** Opening Listed records block **

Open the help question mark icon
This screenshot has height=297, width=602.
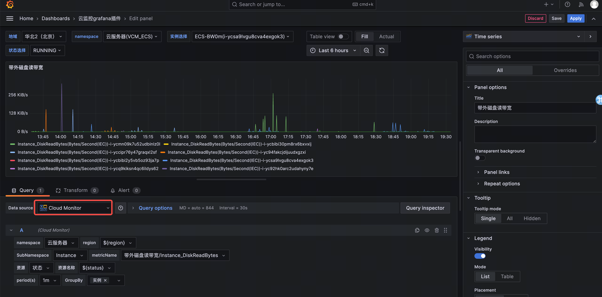click(568, 4)
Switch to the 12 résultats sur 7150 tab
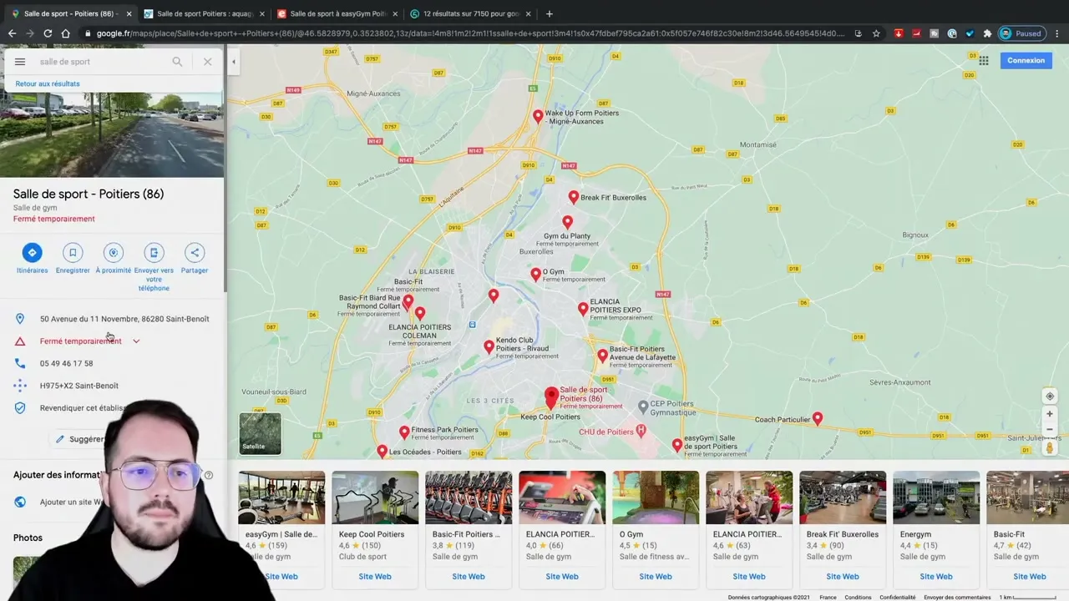The width and height of the screenshot is (1069, 601). (x=468, y=13)
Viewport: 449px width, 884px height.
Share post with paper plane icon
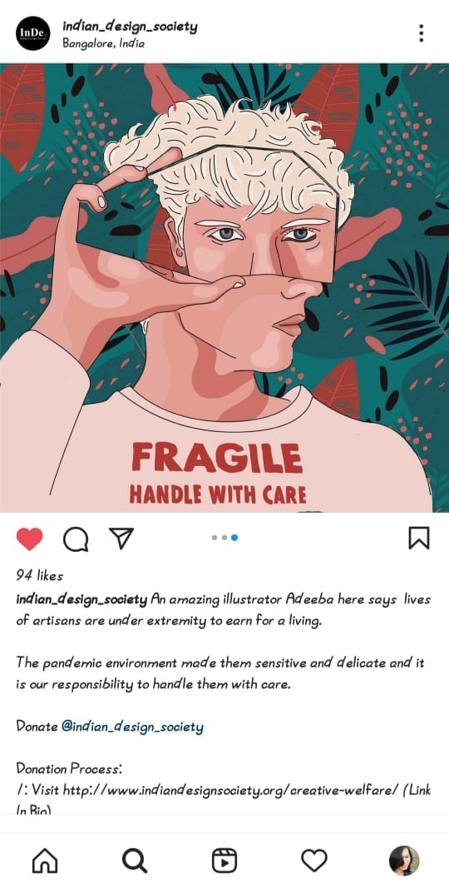(121, 539)
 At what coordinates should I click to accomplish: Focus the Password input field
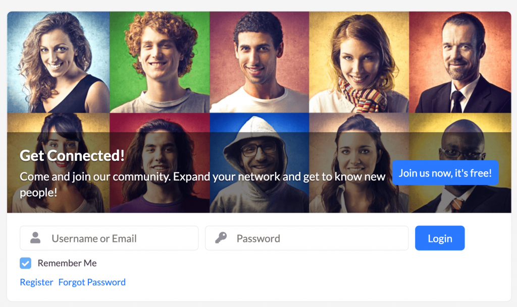306,238
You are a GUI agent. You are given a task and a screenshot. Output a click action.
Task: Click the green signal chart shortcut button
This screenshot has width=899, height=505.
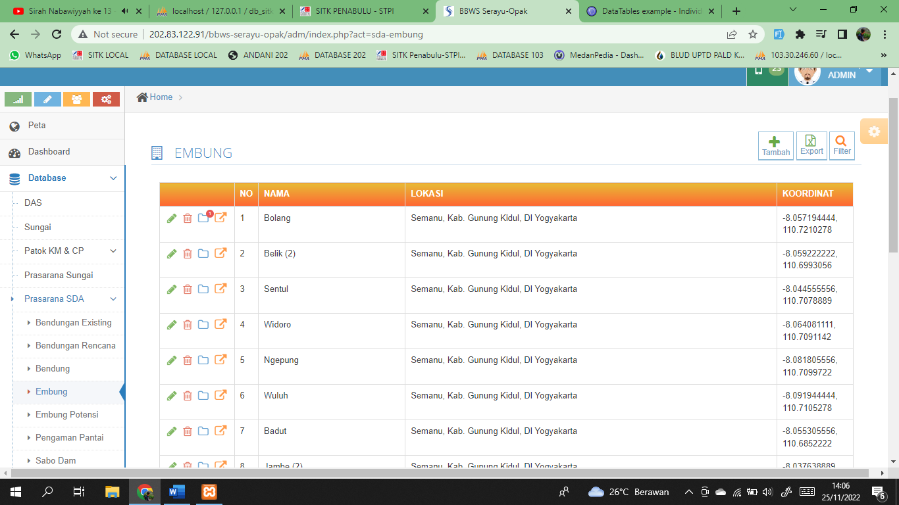[18, 99]
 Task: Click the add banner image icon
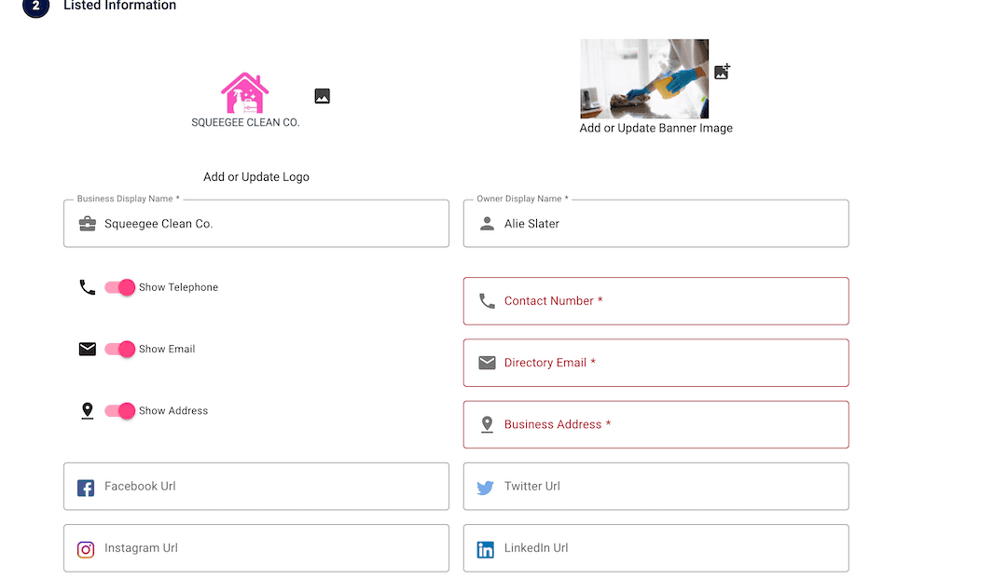tap(722, 71)
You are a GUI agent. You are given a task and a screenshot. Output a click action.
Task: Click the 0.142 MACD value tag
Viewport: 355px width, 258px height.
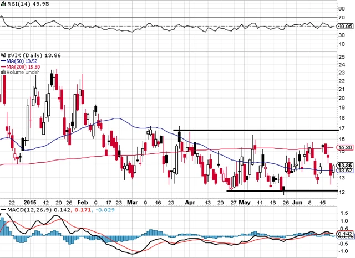coord(345,235)
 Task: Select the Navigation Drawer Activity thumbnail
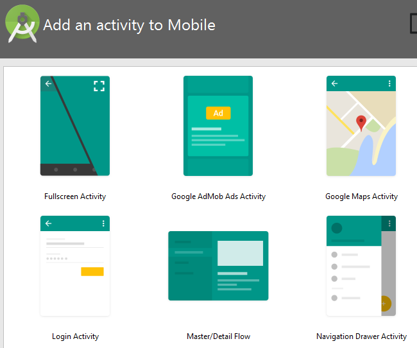point(361,266)
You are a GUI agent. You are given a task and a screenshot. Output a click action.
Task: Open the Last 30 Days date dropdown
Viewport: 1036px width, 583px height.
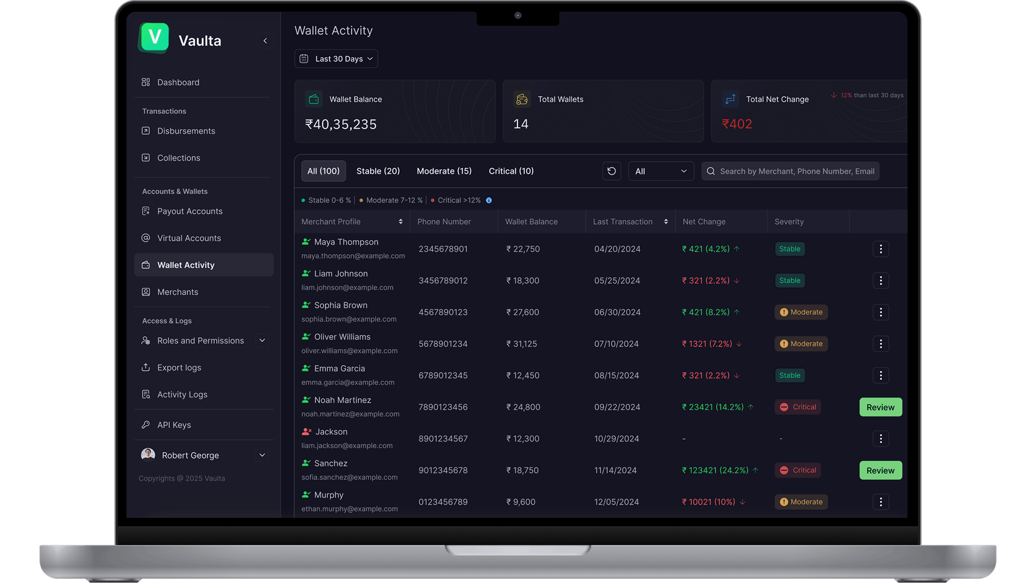[x=336, y=59]
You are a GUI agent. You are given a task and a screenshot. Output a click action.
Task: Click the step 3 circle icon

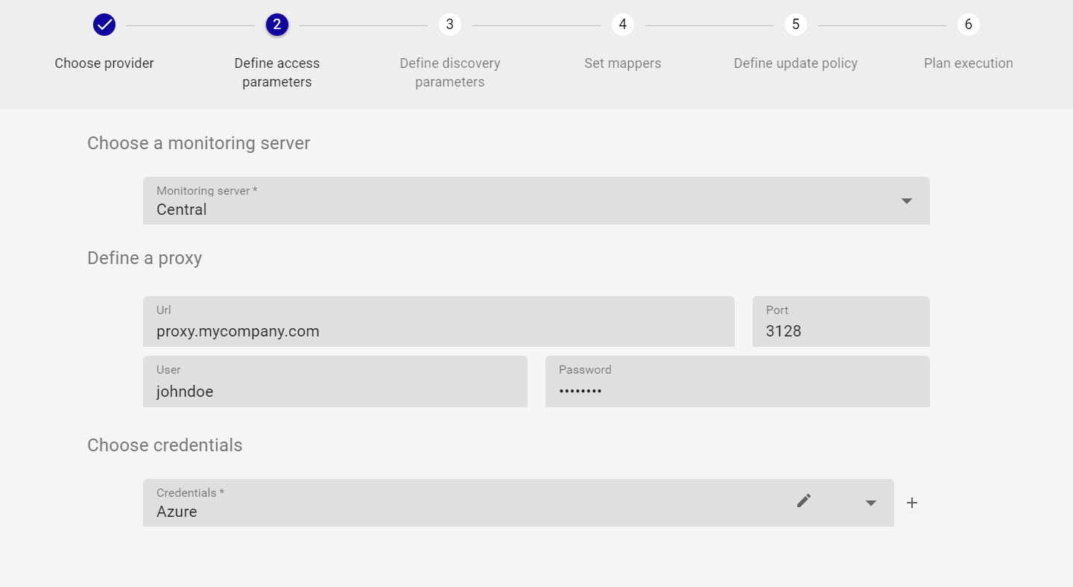click(449, 25)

** Closing Listed records block **

Please transcribe every entry above exactly, leaving out any pictures.

(Exercise response)
Open the help question mark icon
This screenshot has height=297, width=602.
click(568, 4)
Switch to the 12 résultats sur 7150 tab
The width and height of the screenshot is (1069, 601). (x=468, y=13)
Viewport: 449px width, 884px height.
Share post with paper plane icon
(121, 539)
 At what coordinates should I click to accomplish: Focus the Password input field
306,238
You are a GUI agent. You are given a task and a screenshot. Output a click action.
Task: Click the green signal chart shortcut button
This screenshot has width=899, height=505.
[18, 99]
 Task: Click the add banner image icon
tap(722, 71)
You are a GUI agent. You are given a task and a screenshot. Output a click action.
Task: Click the 0.142 MACD value tag
Viewport: 355px width, 258px height.
coord(345,235)
 Task: Select the Navigation Drawer Activity thumbnail
point(361,266)
You are a GUI agent. You are given a task and a screenshot. Output a click action.
Task: Open the Last 30 Days date dropdown
Viewport: 1036px width, 583px height.
[x=336, y=59]
You are a GUI agent. You are given a task and a screenshot. Output a click action.
Task: Click the step 3 circle icon

click(449, 25)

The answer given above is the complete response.